L’aspetto voxel utilizza saggiamente i blocchi per dare la giusta sensazione retrò senza rinunciare per forza alla modernità. Non c’è quindi quella spinta al realismo che abbiamo visto nelle recenti produzioni indipendenti del panorama horror, né si è voluti scendere nella pixel art per dare l’idea di essere un reperto storico. The Padre ha la sua peculiare anima e la mostra con orgoglio, soprattutto quando sfrutta sapientemente gli effetti d’illuminazione negli ambienti al chiuso, riempiendo le stanze di colori senza sacrificare la cromatura in favore di zone buie adibite al mero jumpscare.

Allo stesso modo, il doppiaggio può risultare strano a un primo ascolto. La dualità tonale del protagonista non è davvero facile da digerire e forse c’è stato un’eccessiva voglia caricaturale in alcuni punti, così tanto da spezzare l’atmosfera horror. Eppure il doppiatore in sé ha fatto un ottimo lavoro nel dare vita a un personaggio particolare, tanto burbero da stare bene con la caratterizzazione della narrazione e da risultare difficile da digerire per il giocatore. Al prete, del resto, non importerebbe dell’opinione altrui: è fatto così e la scelta autoriale sorpassa (senza eccedere in fondo) il bisogno di standardizzarsi.

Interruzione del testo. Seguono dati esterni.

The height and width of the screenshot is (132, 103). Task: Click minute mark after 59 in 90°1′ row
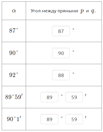click(86, 117)
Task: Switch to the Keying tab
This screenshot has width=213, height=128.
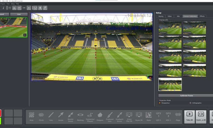Action: tap(161, 16)
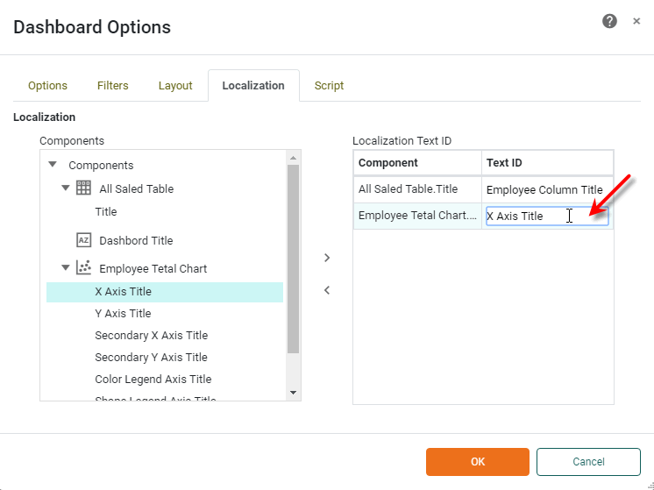This screenshot has height=490, width=654.
Task: Collapse the root Components tree node
Action: coord(53,165)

La pecca maggiore dal lato tecnico è solamente ristretta ai vari menù, i quali appaiono spartani e poco rifiniti, quasi come se fossero degli asset stock. In particolar modo le lettere e i fogli trovati in giro, per quanto chiari, sono veramente del testo appiccicato malamente su un poligono. Mentre l’utilizzo dei vari oggetti poteva essere chiaro meglio visivamente, così come le interazioni del cursore con le aree interattive e altri piccoli difetti che, accumulati, creano un problema di fruizione sensibile. Ironicamente, forse questa estrema legnosità e inefficienza dell’HUD è forse l’elemento più fedele alla tecnologia del passato a cui il titolo si ispira.